WHAT NEEDS TO BE DONE: Your answer should consist of each line from the data below that contains "computer".

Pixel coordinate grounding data
------

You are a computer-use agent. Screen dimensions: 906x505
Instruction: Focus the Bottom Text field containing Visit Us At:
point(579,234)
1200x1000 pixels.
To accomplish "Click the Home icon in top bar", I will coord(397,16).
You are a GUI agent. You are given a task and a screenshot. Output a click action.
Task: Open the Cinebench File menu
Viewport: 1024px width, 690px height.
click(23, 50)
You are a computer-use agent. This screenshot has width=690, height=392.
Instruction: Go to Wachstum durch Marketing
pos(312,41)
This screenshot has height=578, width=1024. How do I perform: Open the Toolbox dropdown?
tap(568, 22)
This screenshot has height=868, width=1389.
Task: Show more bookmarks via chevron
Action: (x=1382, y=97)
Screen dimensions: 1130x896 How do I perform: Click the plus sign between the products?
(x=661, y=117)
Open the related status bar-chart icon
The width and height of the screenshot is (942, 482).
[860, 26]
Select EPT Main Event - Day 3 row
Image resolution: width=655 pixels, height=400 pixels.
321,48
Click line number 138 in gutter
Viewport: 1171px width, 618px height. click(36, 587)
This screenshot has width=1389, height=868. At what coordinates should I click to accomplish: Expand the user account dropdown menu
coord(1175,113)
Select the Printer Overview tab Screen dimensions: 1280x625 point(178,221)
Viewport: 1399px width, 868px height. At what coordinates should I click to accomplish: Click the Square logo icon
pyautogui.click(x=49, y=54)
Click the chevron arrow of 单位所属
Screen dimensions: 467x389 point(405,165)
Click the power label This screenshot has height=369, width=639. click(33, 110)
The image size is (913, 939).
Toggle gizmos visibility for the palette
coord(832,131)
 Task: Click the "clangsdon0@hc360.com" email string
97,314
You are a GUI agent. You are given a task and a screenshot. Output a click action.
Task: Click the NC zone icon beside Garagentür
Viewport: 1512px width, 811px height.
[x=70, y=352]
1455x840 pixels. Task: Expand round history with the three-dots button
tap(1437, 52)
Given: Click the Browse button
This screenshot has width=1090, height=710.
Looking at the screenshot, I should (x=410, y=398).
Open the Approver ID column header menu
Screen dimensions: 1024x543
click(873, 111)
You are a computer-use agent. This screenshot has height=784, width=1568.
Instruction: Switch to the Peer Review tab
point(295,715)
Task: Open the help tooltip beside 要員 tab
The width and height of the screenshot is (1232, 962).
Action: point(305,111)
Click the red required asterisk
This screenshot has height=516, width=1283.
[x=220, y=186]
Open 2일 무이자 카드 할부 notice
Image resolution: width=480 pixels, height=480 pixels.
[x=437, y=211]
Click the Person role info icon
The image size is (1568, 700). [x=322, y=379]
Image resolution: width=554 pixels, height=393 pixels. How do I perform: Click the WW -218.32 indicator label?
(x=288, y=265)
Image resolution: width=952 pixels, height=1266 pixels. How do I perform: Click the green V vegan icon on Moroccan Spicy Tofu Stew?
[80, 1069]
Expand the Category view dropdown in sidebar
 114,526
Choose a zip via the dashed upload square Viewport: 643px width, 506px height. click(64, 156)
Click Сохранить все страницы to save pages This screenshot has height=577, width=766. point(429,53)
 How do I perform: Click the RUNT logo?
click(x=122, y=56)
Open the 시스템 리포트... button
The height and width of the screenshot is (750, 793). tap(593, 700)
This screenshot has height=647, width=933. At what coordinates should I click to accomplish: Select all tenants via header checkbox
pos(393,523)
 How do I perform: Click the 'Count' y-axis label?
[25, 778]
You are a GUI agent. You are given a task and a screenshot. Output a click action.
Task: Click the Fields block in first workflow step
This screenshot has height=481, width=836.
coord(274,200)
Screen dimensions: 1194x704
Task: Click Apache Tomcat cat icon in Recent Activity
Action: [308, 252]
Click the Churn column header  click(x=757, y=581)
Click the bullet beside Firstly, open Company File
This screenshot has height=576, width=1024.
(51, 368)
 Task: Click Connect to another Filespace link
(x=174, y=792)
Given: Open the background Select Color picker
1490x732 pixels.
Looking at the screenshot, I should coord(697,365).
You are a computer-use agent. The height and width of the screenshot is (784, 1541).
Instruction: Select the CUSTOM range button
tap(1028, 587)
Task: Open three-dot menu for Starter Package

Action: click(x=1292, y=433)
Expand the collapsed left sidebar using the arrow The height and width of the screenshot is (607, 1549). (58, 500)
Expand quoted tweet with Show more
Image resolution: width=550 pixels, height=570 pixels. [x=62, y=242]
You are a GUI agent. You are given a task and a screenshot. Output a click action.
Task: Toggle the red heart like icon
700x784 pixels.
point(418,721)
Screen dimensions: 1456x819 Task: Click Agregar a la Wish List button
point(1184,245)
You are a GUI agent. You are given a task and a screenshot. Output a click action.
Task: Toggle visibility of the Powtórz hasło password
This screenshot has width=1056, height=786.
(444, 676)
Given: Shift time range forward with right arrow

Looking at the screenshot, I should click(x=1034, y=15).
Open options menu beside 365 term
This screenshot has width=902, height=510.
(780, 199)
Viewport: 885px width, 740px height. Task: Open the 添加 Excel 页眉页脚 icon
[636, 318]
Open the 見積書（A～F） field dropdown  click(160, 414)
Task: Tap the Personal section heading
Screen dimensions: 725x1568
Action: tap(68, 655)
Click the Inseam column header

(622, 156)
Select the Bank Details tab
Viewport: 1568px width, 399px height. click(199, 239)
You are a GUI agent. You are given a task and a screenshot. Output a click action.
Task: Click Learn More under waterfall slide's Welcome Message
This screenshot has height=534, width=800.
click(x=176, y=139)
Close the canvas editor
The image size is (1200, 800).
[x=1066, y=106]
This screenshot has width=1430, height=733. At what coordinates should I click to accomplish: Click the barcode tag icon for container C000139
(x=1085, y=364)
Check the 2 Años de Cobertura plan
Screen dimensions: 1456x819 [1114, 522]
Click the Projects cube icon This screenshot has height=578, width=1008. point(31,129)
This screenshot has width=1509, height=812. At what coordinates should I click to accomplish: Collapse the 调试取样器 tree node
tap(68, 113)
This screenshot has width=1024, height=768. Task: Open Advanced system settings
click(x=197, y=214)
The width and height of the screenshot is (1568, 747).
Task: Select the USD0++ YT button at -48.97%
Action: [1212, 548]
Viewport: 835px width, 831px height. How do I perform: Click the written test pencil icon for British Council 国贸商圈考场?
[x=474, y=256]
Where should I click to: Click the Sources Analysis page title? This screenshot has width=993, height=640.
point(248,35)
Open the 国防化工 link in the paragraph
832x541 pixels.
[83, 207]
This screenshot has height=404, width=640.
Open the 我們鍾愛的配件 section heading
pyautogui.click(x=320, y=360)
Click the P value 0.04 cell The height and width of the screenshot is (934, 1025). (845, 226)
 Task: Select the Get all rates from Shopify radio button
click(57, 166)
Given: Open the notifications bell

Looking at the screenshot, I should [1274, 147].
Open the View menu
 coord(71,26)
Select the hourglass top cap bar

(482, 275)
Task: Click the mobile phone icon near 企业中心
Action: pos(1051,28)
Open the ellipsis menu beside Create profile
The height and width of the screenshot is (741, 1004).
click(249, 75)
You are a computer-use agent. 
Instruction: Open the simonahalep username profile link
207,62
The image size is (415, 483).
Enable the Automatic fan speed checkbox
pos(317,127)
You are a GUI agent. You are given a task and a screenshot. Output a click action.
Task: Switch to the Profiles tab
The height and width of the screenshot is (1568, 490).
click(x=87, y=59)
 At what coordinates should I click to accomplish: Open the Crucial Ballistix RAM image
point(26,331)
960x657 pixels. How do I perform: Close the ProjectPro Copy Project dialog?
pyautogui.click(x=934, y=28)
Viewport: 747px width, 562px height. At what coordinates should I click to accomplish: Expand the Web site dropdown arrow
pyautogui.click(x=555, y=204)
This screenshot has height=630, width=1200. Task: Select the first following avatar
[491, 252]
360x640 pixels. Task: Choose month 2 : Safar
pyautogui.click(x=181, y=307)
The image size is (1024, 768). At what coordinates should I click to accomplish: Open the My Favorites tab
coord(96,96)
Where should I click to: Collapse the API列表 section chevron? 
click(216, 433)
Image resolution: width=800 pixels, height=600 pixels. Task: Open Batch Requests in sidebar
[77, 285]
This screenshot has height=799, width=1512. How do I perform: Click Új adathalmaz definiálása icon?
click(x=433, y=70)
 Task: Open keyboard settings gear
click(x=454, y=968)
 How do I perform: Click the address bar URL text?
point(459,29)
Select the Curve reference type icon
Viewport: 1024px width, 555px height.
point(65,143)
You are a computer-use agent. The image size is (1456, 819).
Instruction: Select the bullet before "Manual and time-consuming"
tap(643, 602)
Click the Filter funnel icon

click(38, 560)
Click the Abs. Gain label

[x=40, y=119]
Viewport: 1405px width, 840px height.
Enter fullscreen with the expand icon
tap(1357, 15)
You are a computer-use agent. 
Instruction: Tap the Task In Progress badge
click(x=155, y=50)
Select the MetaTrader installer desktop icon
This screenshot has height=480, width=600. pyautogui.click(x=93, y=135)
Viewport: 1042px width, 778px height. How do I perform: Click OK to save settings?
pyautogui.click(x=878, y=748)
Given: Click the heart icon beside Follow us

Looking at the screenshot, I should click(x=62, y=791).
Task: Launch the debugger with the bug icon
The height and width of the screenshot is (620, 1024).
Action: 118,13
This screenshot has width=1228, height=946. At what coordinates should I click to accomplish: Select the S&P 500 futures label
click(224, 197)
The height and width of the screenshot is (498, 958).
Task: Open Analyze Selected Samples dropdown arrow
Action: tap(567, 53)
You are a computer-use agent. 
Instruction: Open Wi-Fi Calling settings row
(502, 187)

------

PROBLEM SOLUTION:
You are a computer-use agent. Screen dimensions: 906x505
You are a computer-use agent. This screenshot has width=690, height=392.
You are a computer-use agent. This screenshot has height=784, width=1568.
You are a computer-use agent. The height and width of the screenshot is (784, 1541).
You are a computer-use agent. 
You are a computer-use agent. The image size is (1456, 819).
You are a computer-use agent. 
You are a computer-use agent. 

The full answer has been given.